Frank revient de cette guerre est raconte son histoire, leur vie auprès d’une grand mère haineuse, son engagement dans l’armée pour fuir la brutalité des cagoulés, le départ de sa petite soeur très aimée avec un traine savate et sa rencontre tragique avec un médecin boucher. Face à sa voix parfois péremptoire, un narrateur tente de dire la totalité de l’histoire. Entre ces deux voix se dessine le portrait d’un monde avec la foi mais sans la loi, où l’injustice est une norme et où la mort rode derrière le front borné de chaque blanc croisé au détour d’un chemin.

Mais parfois des voix s’élèvent, des femmes se dressent contre l’inertie du système. Jamais frontalement, elles se dressent cependant contre le système en vigueur. C’est peut être la partie la plus réussie de ce cours roman, la rencontre avec des femmes qui croient en un Jésus trop loin pour les aider et qui par la seule refus de la misère et du malheur parviennent à résister à la folie de ce monde.
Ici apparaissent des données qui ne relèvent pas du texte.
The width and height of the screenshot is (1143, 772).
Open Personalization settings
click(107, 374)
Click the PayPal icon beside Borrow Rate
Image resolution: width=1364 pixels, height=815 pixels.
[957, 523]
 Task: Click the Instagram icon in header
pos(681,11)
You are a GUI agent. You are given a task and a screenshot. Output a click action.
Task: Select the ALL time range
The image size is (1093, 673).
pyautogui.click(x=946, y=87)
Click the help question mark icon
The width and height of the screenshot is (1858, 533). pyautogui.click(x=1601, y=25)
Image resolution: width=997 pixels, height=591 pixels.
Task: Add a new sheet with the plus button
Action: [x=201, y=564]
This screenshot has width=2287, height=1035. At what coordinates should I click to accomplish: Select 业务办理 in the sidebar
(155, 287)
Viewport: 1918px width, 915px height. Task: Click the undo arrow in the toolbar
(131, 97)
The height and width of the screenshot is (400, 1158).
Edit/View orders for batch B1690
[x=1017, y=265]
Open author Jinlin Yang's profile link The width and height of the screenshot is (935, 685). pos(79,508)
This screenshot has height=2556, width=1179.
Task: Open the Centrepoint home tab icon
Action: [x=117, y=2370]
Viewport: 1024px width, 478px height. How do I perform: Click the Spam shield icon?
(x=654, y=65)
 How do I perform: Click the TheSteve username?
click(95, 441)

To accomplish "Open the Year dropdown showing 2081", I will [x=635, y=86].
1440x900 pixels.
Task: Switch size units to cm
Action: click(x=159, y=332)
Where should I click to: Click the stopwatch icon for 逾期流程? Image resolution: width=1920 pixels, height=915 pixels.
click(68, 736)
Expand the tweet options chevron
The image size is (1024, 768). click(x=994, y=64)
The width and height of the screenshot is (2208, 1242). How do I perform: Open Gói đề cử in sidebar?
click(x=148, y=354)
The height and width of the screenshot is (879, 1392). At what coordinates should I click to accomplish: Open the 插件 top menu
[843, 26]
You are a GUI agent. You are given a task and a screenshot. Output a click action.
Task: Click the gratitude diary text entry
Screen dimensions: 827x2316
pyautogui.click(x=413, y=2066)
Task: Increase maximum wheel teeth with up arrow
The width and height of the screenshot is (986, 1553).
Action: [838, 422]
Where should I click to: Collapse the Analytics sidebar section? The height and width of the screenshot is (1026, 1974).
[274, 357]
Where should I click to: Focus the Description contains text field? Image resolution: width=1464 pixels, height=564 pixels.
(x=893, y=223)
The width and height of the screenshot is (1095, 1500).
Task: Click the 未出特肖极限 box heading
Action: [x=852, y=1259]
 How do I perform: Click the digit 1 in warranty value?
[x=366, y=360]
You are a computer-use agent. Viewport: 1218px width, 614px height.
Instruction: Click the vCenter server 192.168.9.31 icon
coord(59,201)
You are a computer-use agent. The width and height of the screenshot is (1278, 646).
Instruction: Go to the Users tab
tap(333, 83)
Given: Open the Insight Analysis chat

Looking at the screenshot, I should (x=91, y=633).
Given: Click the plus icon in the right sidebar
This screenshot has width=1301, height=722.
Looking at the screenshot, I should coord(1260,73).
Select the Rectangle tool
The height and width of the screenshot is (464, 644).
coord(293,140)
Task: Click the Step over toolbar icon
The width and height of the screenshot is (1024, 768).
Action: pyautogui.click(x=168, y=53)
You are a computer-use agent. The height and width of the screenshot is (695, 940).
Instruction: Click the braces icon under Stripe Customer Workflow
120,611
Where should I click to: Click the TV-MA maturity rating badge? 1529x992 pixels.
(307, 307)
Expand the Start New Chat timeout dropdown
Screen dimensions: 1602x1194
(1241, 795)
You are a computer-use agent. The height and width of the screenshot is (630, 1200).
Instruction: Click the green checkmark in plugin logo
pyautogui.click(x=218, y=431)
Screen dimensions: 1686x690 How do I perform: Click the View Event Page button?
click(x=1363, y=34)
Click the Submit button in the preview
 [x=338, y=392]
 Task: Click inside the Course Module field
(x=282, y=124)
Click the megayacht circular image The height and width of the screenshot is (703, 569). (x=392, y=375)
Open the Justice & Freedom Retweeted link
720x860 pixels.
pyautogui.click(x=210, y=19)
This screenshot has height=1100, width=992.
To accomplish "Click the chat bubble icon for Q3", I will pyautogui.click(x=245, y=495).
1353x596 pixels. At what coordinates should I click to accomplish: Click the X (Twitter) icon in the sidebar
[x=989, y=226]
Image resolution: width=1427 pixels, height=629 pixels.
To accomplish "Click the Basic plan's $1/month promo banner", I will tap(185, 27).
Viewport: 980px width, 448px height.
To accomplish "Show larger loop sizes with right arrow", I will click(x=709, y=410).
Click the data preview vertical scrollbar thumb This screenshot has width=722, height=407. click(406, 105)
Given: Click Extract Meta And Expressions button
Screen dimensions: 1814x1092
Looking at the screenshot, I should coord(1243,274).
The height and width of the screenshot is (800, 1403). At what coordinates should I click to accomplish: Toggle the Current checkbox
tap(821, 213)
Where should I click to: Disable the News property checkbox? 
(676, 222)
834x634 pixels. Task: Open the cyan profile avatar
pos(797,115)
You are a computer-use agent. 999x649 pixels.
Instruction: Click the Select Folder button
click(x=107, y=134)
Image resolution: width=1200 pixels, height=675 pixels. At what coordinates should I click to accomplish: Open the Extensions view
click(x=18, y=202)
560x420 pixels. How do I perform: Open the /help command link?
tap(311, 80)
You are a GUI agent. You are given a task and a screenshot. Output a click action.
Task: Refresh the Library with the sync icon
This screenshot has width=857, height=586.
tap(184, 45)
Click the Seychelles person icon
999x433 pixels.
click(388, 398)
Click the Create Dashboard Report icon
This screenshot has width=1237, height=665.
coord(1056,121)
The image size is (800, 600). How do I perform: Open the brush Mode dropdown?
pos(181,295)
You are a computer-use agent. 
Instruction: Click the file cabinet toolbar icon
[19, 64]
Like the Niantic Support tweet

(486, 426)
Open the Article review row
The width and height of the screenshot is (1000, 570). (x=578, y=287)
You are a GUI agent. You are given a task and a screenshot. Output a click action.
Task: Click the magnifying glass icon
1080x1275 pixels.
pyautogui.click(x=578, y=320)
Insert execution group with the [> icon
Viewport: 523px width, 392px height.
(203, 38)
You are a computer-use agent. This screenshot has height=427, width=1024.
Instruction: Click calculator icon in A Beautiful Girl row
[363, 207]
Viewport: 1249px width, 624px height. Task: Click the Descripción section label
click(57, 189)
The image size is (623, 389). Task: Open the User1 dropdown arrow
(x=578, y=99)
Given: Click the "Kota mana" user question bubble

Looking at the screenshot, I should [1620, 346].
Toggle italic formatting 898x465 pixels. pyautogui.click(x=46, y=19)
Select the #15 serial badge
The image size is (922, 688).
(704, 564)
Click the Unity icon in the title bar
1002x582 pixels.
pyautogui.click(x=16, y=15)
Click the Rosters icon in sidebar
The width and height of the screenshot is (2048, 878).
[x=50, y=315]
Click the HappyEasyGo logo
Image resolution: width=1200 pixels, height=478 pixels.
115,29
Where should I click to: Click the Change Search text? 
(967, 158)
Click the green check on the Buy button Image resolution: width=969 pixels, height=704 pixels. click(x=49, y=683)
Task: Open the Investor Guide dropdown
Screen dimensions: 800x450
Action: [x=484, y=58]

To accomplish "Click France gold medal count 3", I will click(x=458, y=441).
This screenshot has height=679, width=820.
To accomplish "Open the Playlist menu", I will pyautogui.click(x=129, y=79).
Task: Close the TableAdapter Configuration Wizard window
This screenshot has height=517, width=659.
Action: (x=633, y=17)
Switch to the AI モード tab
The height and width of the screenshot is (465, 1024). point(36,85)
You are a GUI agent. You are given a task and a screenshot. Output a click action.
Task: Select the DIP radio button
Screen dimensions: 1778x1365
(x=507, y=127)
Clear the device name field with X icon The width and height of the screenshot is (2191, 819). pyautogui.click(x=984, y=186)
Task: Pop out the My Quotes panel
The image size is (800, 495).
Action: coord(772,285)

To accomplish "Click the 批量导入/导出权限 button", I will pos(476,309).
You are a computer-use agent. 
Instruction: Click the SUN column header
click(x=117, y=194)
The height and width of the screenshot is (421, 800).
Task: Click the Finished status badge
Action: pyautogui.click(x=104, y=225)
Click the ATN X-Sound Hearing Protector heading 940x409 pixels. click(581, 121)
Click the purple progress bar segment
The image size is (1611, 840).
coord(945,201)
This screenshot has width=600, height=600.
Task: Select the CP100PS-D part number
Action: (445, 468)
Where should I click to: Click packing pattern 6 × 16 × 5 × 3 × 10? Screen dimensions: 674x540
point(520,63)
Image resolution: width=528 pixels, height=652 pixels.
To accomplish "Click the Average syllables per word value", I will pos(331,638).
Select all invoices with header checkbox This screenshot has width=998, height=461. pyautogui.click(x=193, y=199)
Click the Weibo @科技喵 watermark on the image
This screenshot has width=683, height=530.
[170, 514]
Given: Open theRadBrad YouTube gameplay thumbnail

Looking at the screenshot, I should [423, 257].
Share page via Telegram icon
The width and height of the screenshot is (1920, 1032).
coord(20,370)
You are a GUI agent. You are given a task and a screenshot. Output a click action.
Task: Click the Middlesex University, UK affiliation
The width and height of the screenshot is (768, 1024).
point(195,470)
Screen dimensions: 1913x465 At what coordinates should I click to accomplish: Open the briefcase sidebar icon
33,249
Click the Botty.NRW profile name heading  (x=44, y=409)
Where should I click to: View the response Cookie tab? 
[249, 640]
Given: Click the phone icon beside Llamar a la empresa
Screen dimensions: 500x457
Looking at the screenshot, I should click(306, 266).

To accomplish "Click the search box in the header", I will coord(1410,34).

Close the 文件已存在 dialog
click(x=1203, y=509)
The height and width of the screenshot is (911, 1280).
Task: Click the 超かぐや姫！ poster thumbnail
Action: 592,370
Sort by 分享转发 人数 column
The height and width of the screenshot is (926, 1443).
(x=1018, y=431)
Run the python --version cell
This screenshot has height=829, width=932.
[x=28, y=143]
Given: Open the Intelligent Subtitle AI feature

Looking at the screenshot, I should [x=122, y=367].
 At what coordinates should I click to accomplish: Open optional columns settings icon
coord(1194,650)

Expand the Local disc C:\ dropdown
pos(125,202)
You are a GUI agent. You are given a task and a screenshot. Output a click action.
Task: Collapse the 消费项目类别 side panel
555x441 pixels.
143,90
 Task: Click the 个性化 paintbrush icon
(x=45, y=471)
Home est un histoire sans fin de courage et de peur, de tragédie et de violence, d’engagement et de défaite. L’histoire des chevaux sauvages qui ouvrent le roman, histoire qu’on retrouve dans un roman de Percival Everett, est à l’image de ce récit: la beauté, la sauvagerie et la grâce doivent être vaincue, brisée pour devenir de la viande de boucherie. Leur mort, comme celle d’une petite coréenne montrent la laideur des hommes et leur incapacité à s’affranchir de cette laideur autrement qu’en détruisant tout sur leur passage. Les femmes, les filles sont les victimes expiatoires et doivent donc être toujours plus fortes, toujours plus indépendantes dans leur coeur et dans leur esprit.

Oui, toute l’oeuvre de Toni Morrison est là, mais trop concentrée, ce qui à de rares moments prêts rends le récit presque factice. Soyons honnête, un roman moyen de Toni Morrison reste infiniment supérieur à de nombreuses productions françaises niaises, mais pour moi, Home n’est pas un grand Toni Morrison.